Source document =
★ ★ ★

To get all the unique words across the two texts, we join our two bags of words and convert them to a set. Now that we have changed the datatype, no duplicates are allowed and we get a list (technically not a list but a set) of all unique words across the two texts.

In [None]:
unique_words  = set(bag_of_words_a + bag_of_words_b)

Now that we know all the unique words of the texts, we just need to count them.

To keep track of our word counts, we introduce a new datatype: the dictionary (`dict`). Dictionaries are useful when we want to store data in a way that allows us to access specific parts of the data easily.

#### OPTIONAL: More about dictionaries
Dictionaries are related to lists, because they can both store multiple values. However, instead of an index, the value of a dictionary is accessed by using a _key_.

★ ★ ★

Work to do = How would you sum up the tutorial excerpt on counting words in two sentences? These items have no connection to the tutorial excerpt on counting words.

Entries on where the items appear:
★ ★ ★

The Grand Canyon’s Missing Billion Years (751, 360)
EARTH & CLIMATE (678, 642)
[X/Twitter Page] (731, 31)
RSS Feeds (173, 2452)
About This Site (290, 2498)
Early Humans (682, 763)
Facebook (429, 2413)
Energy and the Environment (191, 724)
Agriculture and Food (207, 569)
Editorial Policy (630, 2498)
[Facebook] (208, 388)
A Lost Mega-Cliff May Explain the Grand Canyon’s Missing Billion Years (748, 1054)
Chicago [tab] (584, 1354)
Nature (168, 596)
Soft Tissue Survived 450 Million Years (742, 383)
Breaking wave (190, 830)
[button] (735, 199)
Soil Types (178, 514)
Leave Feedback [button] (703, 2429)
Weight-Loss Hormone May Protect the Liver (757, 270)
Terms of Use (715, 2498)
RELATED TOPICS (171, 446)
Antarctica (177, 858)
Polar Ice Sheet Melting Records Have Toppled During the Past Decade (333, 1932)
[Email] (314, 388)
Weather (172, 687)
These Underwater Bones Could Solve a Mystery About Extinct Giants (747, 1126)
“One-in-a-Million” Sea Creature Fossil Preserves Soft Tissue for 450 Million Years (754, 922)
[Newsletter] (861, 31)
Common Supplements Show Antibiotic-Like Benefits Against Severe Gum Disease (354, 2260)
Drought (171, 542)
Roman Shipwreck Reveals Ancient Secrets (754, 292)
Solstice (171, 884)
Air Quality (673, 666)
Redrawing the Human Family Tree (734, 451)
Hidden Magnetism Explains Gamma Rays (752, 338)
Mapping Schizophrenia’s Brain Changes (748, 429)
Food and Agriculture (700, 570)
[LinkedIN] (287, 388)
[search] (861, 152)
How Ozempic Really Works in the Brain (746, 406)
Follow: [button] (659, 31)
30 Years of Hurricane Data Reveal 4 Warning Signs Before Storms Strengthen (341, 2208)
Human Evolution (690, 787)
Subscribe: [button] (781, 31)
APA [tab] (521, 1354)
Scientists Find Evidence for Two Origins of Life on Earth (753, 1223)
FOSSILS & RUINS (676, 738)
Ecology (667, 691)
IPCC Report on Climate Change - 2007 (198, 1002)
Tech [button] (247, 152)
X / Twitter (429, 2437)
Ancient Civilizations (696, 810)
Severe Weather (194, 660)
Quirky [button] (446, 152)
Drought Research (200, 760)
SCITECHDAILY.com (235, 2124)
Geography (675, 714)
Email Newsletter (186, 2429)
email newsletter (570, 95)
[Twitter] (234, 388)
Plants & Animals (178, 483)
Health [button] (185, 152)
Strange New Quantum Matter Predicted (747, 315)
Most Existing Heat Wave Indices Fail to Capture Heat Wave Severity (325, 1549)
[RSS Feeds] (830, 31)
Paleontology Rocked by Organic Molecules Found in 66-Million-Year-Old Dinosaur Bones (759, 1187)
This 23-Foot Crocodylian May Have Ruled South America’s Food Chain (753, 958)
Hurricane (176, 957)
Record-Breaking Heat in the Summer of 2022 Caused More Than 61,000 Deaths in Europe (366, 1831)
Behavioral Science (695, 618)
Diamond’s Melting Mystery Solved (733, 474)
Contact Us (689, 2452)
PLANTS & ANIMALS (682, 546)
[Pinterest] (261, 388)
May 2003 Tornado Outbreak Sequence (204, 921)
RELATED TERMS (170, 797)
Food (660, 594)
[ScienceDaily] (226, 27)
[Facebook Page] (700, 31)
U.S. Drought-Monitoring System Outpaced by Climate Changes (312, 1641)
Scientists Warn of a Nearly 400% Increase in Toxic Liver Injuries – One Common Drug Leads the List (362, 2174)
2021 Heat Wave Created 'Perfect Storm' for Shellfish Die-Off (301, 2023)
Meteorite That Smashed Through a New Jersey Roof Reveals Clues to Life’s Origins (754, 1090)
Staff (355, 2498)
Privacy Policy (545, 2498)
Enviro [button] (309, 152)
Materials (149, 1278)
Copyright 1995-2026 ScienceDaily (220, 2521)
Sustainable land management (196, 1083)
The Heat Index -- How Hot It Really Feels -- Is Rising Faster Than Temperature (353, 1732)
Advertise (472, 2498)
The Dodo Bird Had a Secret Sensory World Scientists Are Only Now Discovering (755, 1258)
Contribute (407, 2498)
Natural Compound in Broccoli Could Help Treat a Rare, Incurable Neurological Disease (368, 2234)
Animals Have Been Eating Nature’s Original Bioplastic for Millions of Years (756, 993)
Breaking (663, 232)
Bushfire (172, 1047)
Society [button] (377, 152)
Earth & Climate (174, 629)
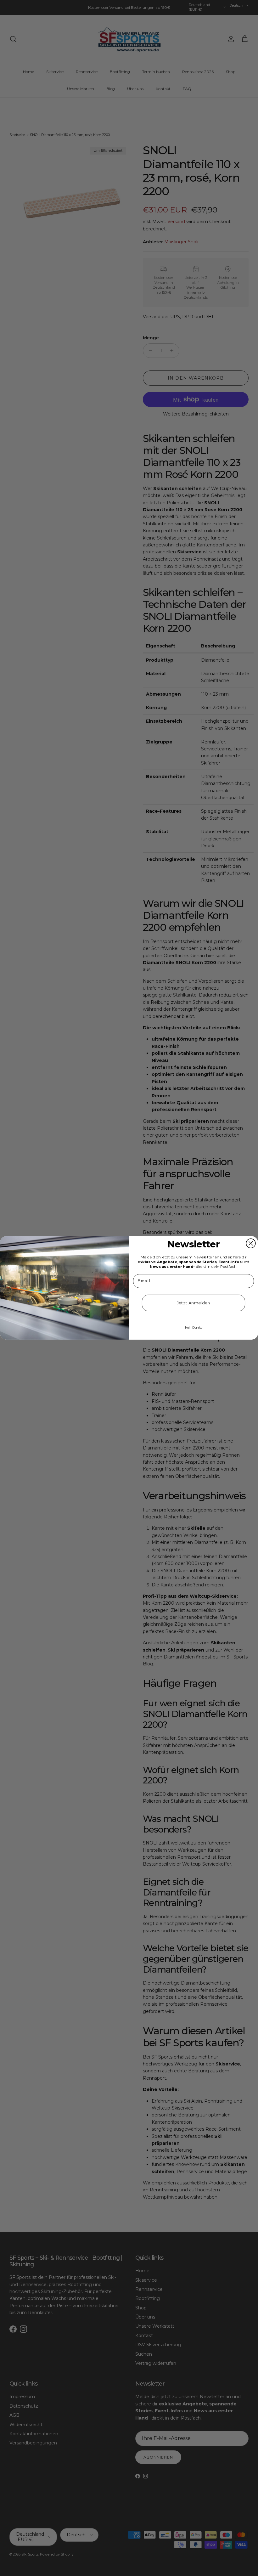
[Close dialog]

★ ★ ★

Output below = Joining the two bags of words and converting them to a set removes duplicates, giving all the unique words across the two texts. To count those words, a new datatype is introduced, the dictionary, which stores multiple values like a list but accesses each value by a key instead of an index.